MZBL OF MALT TYPE WITH LARGE CELL TRANSFORMATION (MIXED MZBL AND DIFFUSE LARGE CELL B-CELL LYMPHOMA [DLBCL])
For categorization as MZBL of MALT-type with large cell transformation, areas of typical MZBL of MALT-type, as described above must be histologically evident. This type of primary thyroid lymphoma accounted for just under 50% of all cases in one series (36). The presence of either MZBL of MALT-type with a component of large, blastic lymphoma cells warrants a diagnosis of mixed MZBL and DLBCL. How much large cell or high-grade lymphoma has to be present to make a diagnosis? Whilst this has not been quantified widely, but general principles suggest that confluent clusters, aggregates or sheets of large cells indicate a significant component and hence designation as MZBL of MALT-type with large cell transformation. Usually an obvious cluster
or sheet or multiple areas of blast cells are encountered. In the study by Derringer and colleagues the DLBCL component accounted for at least 50% of the lymphoma (36). Thus, it would appear that the large cell component is obvious and easily discerned. The large cells may resemble centroblasts (large cells with vesicular chromatin and a small typically single nucleolus) usually, or even immunoblasts (large cells with vesicular chromatin and a prominent nucleolus) less commonly. In the series reported by Derringer et al, they even noted scattered Reed-Sternberg-like cells and cells reminiscent of the large cells seen in Burkitt's like lymphoma (36). The large cells may permeate diffusely through the thyroid with destruction of thyroid follicular epithelium or may also result in lymphoepithelial lesions (Figure 12).
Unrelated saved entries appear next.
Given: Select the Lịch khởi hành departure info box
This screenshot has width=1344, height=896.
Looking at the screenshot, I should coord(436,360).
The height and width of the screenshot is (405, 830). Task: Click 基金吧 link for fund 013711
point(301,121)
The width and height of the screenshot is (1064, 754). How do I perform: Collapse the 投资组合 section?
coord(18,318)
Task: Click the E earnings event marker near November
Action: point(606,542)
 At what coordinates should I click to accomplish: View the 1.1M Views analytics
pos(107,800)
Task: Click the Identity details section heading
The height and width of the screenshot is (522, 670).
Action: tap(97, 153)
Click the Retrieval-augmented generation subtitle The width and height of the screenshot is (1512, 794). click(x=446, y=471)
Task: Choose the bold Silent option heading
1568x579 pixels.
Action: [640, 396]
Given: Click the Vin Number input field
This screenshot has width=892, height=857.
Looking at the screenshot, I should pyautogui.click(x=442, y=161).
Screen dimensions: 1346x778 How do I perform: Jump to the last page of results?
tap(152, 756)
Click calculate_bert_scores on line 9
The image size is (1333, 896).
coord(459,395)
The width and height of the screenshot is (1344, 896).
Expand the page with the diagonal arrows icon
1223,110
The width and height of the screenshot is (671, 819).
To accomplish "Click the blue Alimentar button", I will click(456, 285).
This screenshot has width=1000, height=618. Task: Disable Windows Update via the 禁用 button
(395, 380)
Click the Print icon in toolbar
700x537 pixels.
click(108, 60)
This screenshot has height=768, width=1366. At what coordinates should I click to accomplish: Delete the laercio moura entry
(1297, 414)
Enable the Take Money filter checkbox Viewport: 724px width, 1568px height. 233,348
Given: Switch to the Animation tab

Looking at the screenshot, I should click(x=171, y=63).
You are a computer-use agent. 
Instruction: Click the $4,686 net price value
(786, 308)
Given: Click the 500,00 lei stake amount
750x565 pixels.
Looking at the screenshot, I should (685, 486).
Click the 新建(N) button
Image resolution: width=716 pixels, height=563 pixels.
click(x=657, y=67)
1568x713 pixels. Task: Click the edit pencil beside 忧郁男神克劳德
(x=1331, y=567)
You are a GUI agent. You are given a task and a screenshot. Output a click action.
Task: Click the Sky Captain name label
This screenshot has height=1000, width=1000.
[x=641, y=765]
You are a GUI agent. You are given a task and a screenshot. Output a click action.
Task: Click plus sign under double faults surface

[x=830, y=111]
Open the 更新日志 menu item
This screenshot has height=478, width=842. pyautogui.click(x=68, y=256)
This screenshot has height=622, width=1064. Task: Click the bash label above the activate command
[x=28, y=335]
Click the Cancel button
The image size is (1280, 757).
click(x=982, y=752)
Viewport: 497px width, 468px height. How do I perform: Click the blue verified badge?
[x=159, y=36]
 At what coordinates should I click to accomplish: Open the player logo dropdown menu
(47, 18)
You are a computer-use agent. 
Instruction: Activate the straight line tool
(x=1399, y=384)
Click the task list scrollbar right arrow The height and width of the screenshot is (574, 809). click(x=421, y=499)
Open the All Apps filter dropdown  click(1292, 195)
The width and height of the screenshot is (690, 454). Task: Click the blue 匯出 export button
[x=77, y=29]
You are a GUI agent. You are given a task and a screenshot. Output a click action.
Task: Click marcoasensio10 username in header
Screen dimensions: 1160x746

However, a distinct low-grade MZBL component must also be present for this lymphoma to be considered a mixed pattern.
DIFFUSE LARGE B-CELL LYMPHOMA (DLBCL) WITHOUT MZBL OF MALT-TYPE
As the name implies a histologically detectable MZBL of MALT-type as described above is not present. In a study by Skacel and colleagues, they encountered 16 cases of DLBCL without any MZBL but containing lymphoepithelial lesions composed only of large cells. These cases are more appropriately categorized as DLBCL without MZBL of MALT-type because of the absence of the latter component. Even in the absence of a low-grade component, the vast majority (85%) of DLBCL do show some of the morphological features associated with MALT-lymphoma: lymphoepithelial lesions, plasma cells, follicle colonization and monocytoid B-cells are detected although varying in number from case to case (36). In the absence ofthe MALT-lymphoma morphology, it is impossible to separate primary thyroid DLBCL from secondary involvement of the gland by a nodal primary. Careful examination of several sections may be required to find the morphological features of a MALT-lymphoma in an otherwise pervasive large cell infiltrate of the thyroid. The large cells of DLBCL are identical to the large cells described above.